What is needed ▸ Copy the rows below, changing each "GUI agent" to "desktop agent" and keeping everything else the same.

Records for this task ▸
★ ★ ★

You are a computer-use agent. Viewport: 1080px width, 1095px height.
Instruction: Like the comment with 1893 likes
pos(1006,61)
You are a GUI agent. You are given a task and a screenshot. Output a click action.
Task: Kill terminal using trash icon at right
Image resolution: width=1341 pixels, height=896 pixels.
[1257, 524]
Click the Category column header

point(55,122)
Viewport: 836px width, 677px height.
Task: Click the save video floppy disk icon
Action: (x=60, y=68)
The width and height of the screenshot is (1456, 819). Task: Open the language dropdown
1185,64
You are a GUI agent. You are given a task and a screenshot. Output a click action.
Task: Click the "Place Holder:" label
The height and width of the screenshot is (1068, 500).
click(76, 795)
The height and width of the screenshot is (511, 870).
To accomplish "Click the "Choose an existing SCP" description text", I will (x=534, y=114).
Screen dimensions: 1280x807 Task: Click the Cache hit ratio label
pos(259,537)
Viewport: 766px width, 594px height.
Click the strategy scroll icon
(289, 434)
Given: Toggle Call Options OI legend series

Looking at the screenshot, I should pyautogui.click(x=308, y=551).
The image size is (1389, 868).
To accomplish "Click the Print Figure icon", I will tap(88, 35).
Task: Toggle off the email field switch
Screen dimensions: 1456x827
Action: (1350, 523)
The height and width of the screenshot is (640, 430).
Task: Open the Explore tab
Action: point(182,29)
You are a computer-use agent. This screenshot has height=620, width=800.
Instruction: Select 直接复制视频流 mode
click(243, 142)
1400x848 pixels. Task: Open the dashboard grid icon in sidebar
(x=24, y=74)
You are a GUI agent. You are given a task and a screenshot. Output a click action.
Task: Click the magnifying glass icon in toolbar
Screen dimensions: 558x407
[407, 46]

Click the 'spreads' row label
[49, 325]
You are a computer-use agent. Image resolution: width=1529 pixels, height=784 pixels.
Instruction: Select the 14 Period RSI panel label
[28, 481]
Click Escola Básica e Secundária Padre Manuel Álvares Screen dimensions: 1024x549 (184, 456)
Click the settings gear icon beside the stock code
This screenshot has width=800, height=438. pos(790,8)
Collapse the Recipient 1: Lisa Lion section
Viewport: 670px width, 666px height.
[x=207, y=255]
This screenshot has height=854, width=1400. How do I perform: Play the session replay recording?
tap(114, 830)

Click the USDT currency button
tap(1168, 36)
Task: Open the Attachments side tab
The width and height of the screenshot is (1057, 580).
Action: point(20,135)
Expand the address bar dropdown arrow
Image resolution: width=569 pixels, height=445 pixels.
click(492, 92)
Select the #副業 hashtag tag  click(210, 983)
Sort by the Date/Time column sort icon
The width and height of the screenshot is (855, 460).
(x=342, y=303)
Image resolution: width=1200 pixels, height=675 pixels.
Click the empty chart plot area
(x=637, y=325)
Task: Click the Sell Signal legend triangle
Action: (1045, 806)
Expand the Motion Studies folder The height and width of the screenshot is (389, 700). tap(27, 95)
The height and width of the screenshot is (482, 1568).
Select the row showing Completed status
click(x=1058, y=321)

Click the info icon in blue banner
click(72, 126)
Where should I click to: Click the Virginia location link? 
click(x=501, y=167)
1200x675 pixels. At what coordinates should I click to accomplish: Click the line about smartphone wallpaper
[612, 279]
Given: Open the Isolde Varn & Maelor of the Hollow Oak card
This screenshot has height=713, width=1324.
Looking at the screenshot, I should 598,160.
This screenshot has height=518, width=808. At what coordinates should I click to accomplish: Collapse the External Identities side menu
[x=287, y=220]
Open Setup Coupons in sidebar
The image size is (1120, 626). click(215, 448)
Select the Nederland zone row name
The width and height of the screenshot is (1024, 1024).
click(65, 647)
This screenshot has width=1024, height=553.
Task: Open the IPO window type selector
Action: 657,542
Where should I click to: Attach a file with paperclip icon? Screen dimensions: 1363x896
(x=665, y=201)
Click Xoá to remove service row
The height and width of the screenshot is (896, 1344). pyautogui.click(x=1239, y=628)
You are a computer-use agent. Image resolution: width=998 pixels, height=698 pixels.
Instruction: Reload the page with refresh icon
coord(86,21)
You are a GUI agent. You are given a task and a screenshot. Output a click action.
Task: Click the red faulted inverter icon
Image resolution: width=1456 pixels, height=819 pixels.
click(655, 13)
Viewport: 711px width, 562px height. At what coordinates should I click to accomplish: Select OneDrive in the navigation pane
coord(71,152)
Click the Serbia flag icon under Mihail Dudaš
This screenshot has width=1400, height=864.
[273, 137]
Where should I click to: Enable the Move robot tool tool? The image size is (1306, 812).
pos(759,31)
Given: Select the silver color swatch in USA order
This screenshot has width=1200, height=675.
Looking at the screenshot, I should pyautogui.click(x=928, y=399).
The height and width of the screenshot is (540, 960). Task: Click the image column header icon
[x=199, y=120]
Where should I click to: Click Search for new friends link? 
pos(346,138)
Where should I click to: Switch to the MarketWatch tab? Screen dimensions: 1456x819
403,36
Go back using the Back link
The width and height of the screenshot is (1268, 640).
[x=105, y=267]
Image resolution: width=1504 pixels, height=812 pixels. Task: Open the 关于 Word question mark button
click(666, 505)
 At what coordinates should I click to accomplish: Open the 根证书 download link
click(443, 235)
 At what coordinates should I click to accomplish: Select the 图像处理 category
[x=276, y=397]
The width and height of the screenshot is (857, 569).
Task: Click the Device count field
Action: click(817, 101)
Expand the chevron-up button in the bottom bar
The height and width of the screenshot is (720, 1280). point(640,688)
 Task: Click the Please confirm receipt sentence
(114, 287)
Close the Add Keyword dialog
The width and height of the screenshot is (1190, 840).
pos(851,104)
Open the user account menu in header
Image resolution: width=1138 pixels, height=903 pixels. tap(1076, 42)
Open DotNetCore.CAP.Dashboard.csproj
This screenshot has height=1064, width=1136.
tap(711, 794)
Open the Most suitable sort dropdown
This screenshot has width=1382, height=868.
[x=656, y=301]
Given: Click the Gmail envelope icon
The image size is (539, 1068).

★ ★ ★

Expected output ▸
You are a computer-use agent. Viewport: 1080px width, 1095px height.
Instruction: Like the comment with 1893 likes
pos(1006,61)
You are a desktop agent. You are given a task and a screenshot. Output a click action.
Task: Kill terminal using trash icon at right
Image resolution: width=1341 pixels, height=896 pixels.
[1257, 524]
Click the Category column header

point(55,122)
Viewport: 836px width, 677px height.
Task: Click the save video floppy disk icon
Action: (x=60, y=68)
The width and height of the screenshot is (1456, 819). Task: Open the language dropdown
1185,64
You are a desktop agent. You are given a task and a screenshot. Output a click action.
Task: Click the "Place Holder:" label
The height and width of the screenshot is (1068, 500).
click(76, 795)
The height and width of the screenshot is (511, 870).
To accomplish "Click the "Choose an existing SCP" description text", I will (x=534, y=114).
Screen dimensions: 1280x807 Task: Click the Cache hit ratio label
pos(259,537)
Viewport: 766px width, 594px height.
Click the strategy scroll icon
(289, 434)
Given: Toggle Call Options OI legend series

Looking at the screenshot, I should pyautogui.click(x=308, y=551).
The image size is (1389, 868).
To accomplish "Click the Print Figure icon", I will tap(88, 35).
Task: Toggle off the email field switch
Screen dimensions: 1456x827
Action: (1350, 523)
The height and width of the screenshot is (640, 430).
Task: Open the Explore tab
Action: point(182,29)
You are a computer-use agent. This screenshot has height=620, width=800.
Instruction: Select 直接复制视频流 mode
click(243, 142)
1400x848 pixels. Task: Open the dashboard grid icon in sidebar
(x=24, y=74)
You are a desktop agent. You are given a task and a screenshot. Output a click action.
Task: Click the magnifying glass icon in toolbar
Screen dimensions: 558x407
[407, 46]

Click the 'spreads' row label
[49, 325]
You are a computer-use agent. Image resolution: width=1529 pixels, height=784 pixels.
Instruction: Select the 14 Period RSI panel label
[28, 481]
Click Escola Básica e Secundária Padre Manuel Álvares Screen dimensions: 1024x549 (184, 456)
Click the settings gear icon beside the stock code
This screenshot has width=800, height=438. pos(790,8)
Collapse the Recipient 1: Lisa Lion section
Viewport: 670px width, 666px height.
[x=207, y=255]
This screenshot has height=854, width=1400. How do I perform: Play the session replay recording?
tap(114, 830)

Click the USDT currency button
tap(1168, 36)
Task: Open the Attachments side tab
The width and height of the screenshot is (1057, 580).
Action: point(20,135)
Expand the address bar dropdown arrow
Image resolution: width=569 pixels, height=445 pixels.
click(492, 92)
Select the #副業 hashtag tag  click(210, 983)
Sort by the Date/Time column sort icon
The width and height of the screenshot is (855, 460).
(x=342, y=303)
Image resolution: width=1200 pixels, height=675 pixels.
Click the empty chart plot area
(x=637, y=325)
Task: Click the Sell Signal legend triangle
Action: (1045, 806)
Expand the Motion Studies folder The height and width of the screenshot is (389, 700). tap(27, 95)
The height and width of the screenshot is (482, 1568).
Select the row showing Completed status
click(x=1058, y=321)

Click the info icon in blue banner
click(72, 126)
Where should I click to: Click the Virginia location link? 
click(x=501, y=167)
1200x675 pixels. At what coordinates should I click to accomplish: Click the line about smartphone wallpaper
[612, 279]
Given: Open the Isolde Varn & Maelor of the Hollow Oak card
This screenshot has height=713, width=1324.
Looking at the screenshot, I should 598,160.
This screenshot has height=518, width=808. At what coordinates should I click to accomplish: Collapse the External Identities side menu
[x=287, y=220]
Open Setup Coupons in sidebar
The image size is (1120, 626). click(215, 448)
Select the Nederland zone row name
The width and height of the screenshot is (1024, 1024).
click(65, 647)
This screenshot has width=1024, height=553.
Task: Open the IPO window type selector
Action: 657,542
Where should I click to: Attach a file with paperclip icon? Screen dimensions: 1363x896
(x=665, y=201)
Click Xoá to remove service row
The height and width of the screenshot is (896, 1344). pyautogui.click(x=1239, y=628)
You are a computer-use agent. Image resolution: width=998 pixels, height=698 pixels.
Instruction: Reload the page with refresh icon
coord(86,21)
You are a desktop agent. You are given a task and a screenshot. Output a click action.
Task: Click the red faulted inverter icon
Image resolution: width=1456 pixels, height=819 pixels.
click(655, 13)
Viewport: 711px width, 562px height. At what coordinates should I click to accomplish: Select OneDrive in the navigation pane
coord(71,152)
Click the Serbia flag icon under Mihail Dudaš
This screenshot has width=1400, height=864.
[273, 137]
Where should I click to: Enable the Move robot tool tool? The image size is (1306, 812).
pos(759,31)
Given: Select the silver color swatch in USA order
This screenshot has width=1200, height=675.
Looking at the screenshot, I should pyautogui.click(x=928, y=399).
The height and width of the screenshot is (540, 960). Task: Click the image column header icon
[x=199, y=120]
Where should I click to: Click Search for new friends link? 
pos(346,138)
Where should I click to: Switch to the MarketWatch tab? Screen dimensions: 1456x819
403,36
Go back using the Back link
The width and height of the screenshot is (1268, 640).
[x=105, y=267]
Image resolution: width=1504 pixels, height=812 pixels. Task: Open the 关于 Word question mark button
click(666, 505)
 At what coordinates should I click to accomplish: Open the 根证书 download link
click(443, 235)
 At what coordinates should I click to accomplish: Select the 图像处理 category
[x=276, y=397]
The width and height of the screenshot is (857, 569).
Task: Click the Device count field
Action: click(817, 101)
Expand the chevron-up button in the bottom bar
The height and width of the screenshot is (720, 1280). point(640,688)
 Task: Click the Please confirm receipt sentence
(114, 287)
Close the Add Keyword dialog
The width and height of the screenshot is (1190, 840).
pos(851,104)
Open the user account menu in header
Image resolution: width=1138 pixels, height=903 pixels. tap(1076, 42)
Open DotNetCore.CAP.Dashboard.csproj
This screenshot has height=1064, width=1136.
tap(711, 794)
Open the Most suitable sort dropdown
This screenshot has width=1382, height=868.
[x=656, y=301]
Given: Click the Gmail envelope icon
The image size is (539, 1068).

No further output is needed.